Although Molloy's activism did not have a strong focus on the women's suffrage movement, it overlapped with the temperance movement, a major interest for Molloy, and she did not hesitate to voice her support for the suffragists. Molloy's notoriety in the temperance movement, as well as her role as a female journalist, provided additional opportunities for her to speak at suffrage conventions. She also wrote articles, often using pseudonyms such as Aunt Nabby and Mrs. Pat Molloy, among others, for two women's suffrage newspapers, The Woman's Journal which Lucy Stone and Henry Browne Blackwell founded in 1870, and The Revolution, which suffragists Elizabeth Cady Stanton and Susan B. Anthony edited and published. In addition to writing for these suffrage journals, Molloy wrote her own articles written for the South Bend National Union and the Elkhart Observer. The Molloys' newspapers also carried reprints of articles and editorials written by Stanton, Anthony, and other reformers.

== Later years ==
After divorcing Edward Molloy in 1882, she became more involved in lecturing on temperance. In 1885 Molloy abandoned her career as a journalist and became active in the Methodist Church, serving in an unofficial capacity as an evangelist preacher. She also continued be active in the WCTU. Molloy moved with her children to Illinois in 1882 and spent two challenging years in Kansas and Missouri, where her reputation and career were damaged after she and her foster daughter, Cora (Lee) Graham, were falsely implicated in a local murder. After the women were cleared of all charges in 1888, Molloy moved to the Pacific Northwest. She married Morris Barrett in 1889 and spent her final years as a Christian evangelist in the Pacific Northwest, using Port Townsend, Washington, as her home base.

=== George Graham trial ===
Through her work in the temperance movement, Molloy developed a friendship with George Graham, an ex-convict, and suggested that he be hired as the business manager of the Morning and Day of Reform, the newspaper for which Molloy also worked in Elgin, Illinois. Graham and his wife, Sarah, along with their two children, followed Molloy and her daughters to Washington, Kansas, where the two families shared Molloy's home. Although Sarah Graham and her children returned to Indiana, her husband, George, agreed to stay and manage a farm that Molloy had purchased in Springfield, Missouri. While Graham managed the farm, Molloy continued to travel extensively, delivering public lectures around the United States. In 1885 Graham, who claimed to have divorced his first wife, married Molloy's foster daughter, Cora Lee.

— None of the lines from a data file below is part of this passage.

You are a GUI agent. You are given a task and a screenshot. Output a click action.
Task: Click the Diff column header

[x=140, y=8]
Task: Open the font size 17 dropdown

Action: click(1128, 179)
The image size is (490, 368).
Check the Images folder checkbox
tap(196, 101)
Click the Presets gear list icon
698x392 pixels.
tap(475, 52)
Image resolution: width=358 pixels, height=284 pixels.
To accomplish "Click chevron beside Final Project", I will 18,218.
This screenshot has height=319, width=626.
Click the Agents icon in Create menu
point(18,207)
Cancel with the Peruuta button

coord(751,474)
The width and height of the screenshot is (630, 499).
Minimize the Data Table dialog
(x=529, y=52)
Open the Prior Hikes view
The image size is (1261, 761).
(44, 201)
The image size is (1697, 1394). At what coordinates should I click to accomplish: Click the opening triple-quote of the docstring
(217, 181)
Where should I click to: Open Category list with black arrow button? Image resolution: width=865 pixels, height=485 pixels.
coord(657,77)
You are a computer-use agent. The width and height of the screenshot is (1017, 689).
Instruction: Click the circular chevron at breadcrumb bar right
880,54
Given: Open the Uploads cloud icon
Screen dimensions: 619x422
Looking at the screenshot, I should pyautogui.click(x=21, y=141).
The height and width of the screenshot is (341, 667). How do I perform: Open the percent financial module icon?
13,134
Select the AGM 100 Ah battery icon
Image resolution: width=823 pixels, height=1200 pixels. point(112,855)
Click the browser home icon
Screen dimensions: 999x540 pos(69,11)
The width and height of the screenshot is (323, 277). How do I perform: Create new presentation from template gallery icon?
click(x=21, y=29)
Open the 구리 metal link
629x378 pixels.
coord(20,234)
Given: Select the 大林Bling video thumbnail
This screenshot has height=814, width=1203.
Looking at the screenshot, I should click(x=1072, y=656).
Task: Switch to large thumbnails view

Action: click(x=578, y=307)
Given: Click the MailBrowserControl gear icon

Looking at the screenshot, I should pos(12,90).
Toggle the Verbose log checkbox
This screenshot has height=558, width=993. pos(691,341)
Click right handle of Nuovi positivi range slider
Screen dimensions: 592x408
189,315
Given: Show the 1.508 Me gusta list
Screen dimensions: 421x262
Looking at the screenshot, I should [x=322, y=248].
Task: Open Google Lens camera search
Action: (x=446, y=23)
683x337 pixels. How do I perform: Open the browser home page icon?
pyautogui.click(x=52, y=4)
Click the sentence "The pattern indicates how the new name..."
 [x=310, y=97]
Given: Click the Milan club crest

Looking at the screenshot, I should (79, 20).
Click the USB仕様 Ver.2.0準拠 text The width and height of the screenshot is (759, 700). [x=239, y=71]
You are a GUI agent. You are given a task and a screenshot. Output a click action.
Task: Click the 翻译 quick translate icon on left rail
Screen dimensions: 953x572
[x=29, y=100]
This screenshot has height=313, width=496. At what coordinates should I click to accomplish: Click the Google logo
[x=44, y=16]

In 1886, after the remains of a woman and some of Sarah Graham's clothing were found on her Missouri farm, Molloy and her foster daughter found themselves swept up in the murder case of Graham's first wife. Graham, who was found to be a bigamist, was convicted and lynched for the murder in 1886. Although Molloy and her daughter were released from custody and cleared of the charges, the sensationalized coverage of the events in the local press and the conspiracy theories about the two women's alleged involvement in the murder damaged Molloy's career. Molloy left Kansas in 1888, after she and her daughter, Cora Lee, were cleared of the charges. Molloy then moved with her daughter, De'Etta, to Port Townsend, Washington.

===Evangelist===
In 1889 Molloy married Morris Barrett, a cousin, and the couple established a home in Port Townsend, Washington. Molloy continued her work with prohibition, the WCTU, and the Methodist Church for the rest of her life. She became an evangelical preacher in the Pacific Northwest and continued to spread her ideas on prohibition in her final years.

==Death and legacy==
In 1907, while making an extended trip to California, Molloy, now a widow, contracted pneumonia and died in Cedarville, California, on May 14, 1907, at the age of sixty-seven. Her remains are buried at Red Man Cemetery in Port Townsend, Washington. Molloy is remembered for her work as a journalist, temperance advocate, public speaker, women's suffrage activist, and Christian evangelist.

==Honors and awards==
A stained-glass was installed in her honor in Trinity Church in Port Townsend, Washington.

==Popular Culture==
- "Grandmother's Cot" Words by 	Emma Barrett Molloy, 1870, music by Arthur Baker.